» Stored items

============================================================

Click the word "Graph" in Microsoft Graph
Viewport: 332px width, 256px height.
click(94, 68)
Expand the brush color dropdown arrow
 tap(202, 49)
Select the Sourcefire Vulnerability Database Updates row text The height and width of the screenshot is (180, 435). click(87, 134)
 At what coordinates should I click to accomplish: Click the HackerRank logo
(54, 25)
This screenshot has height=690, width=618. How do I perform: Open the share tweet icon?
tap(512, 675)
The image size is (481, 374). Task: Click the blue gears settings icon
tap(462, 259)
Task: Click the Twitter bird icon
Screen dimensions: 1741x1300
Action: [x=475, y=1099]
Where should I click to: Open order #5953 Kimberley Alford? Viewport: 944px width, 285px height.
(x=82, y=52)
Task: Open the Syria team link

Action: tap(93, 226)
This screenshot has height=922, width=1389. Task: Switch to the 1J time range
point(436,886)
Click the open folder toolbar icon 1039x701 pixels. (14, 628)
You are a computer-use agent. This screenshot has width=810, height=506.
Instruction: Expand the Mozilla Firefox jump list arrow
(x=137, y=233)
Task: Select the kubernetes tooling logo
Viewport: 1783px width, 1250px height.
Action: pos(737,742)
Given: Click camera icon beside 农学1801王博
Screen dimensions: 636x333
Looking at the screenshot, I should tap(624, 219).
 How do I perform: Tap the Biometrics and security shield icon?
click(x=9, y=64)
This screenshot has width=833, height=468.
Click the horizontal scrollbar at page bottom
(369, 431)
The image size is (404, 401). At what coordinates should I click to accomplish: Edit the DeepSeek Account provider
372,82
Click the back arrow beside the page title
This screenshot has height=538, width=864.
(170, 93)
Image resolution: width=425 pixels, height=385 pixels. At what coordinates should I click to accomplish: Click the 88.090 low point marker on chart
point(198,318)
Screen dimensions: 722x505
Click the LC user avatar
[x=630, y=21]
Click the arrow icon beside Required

============================================================

» WHAT YOU SHOULD DO
Take every line from the records that holds "Select" and copy it down.

» ANSWER SECTION
Select the Sourcefire Vulnerability Database Updates row text The height and width of the screenshot is (180, 435). click(87, 134)
Task: Select the kubernetes tooling logo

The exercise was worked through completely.